A: Modi bears much responsibility for the communal violence in India when he was the chief minister of Gujarat. In 2002, there was a mass bloodbath in his state in which more than two thousand Muslims were killed, their women raped and their properties pillaged by the Hindu mobs when a train carrying Hindu pilgrims caught fire in which 58 people died. Without any evidence, Modi accused Pakistan of causing the fire. Within hours of his provocation, the killing of Muslims started in his state. The way the Hindu mobs molested and raped Muslim women is too painful for me to repeat here.
Modi has shown his political base is his militant right-wing parties and followers who want to change India into a Hindu rashtra. How to do this is part of the political strategy of Hindutva which he follows. The first major step he took on 5 August was to colonize the 8-million Kashmiri Muslims by isolating them in a total blockade by the most savage means.
In India, it is the Hindutva that reigns supreme, and Modi is their leader. The Indian judicial system is not immune against the prevailing political situation and policies of the Modi government. The verdict of the Supreme Court has left no doubt in the minds of political observers that the highest court of the land has furthered the anti-Muslim communal policies of the present government.
Q: Islam is the second largest religion in India, with approximately 200 million Muslims. Why do Indian Muslims struggle to retrain their religious rights?

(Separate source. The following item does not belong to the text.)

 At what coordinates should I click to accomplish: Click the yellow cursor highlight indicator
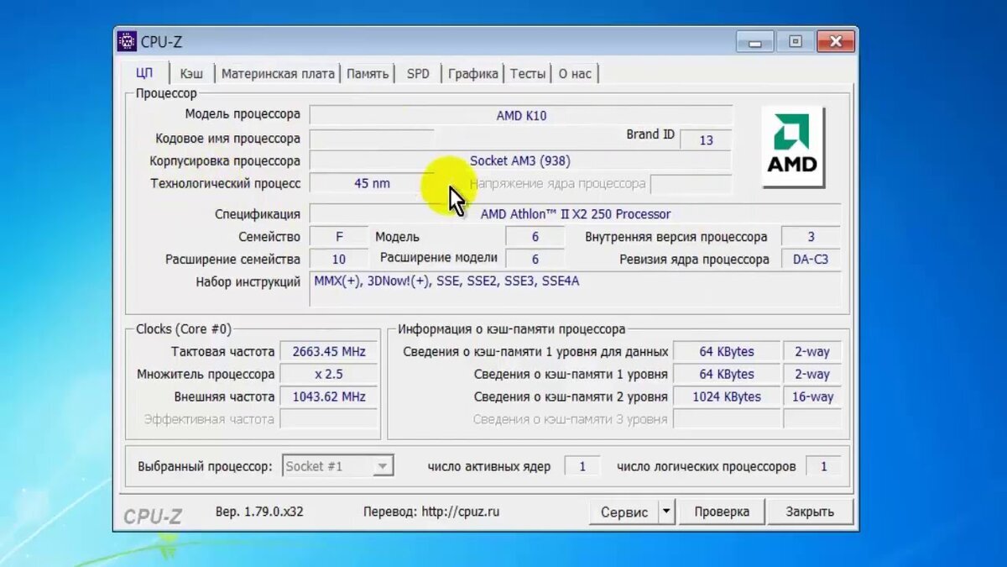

A: The causes of the social, economic and political condition of Indian Muslims in a predominately Hindu India are many. The British rulers of India had their own colonial interests. When the Indian freedom movement gained momentum after the First World War, the British rulers found themselves in a precarious situation in face of the growing demands of freedom, which was mostly led by the Indian National Congress. When the Muslim League under the leadership of M.A. Jinnah made his Two-Nation Theory a basis for establishing a Muslim state, Pakistan, that finally resulted in 1947 in the partition of India into India and Pakistan, the Muslims who lived in India suffered most. Most Hindus never forgave Muslims for the partition of India. As a result, the Indian Muslims have been suspect in the eyes of Hindus, and over the years their political and economic condition became weak. The upsurge of militant Hindutva nationalism in India and the goals of Hindu rashtra regard Muslims as their main enemies. So, the Indian Muslims live in that anti-Muslim environment and are subject to many social and political pressures as unwanted people in India.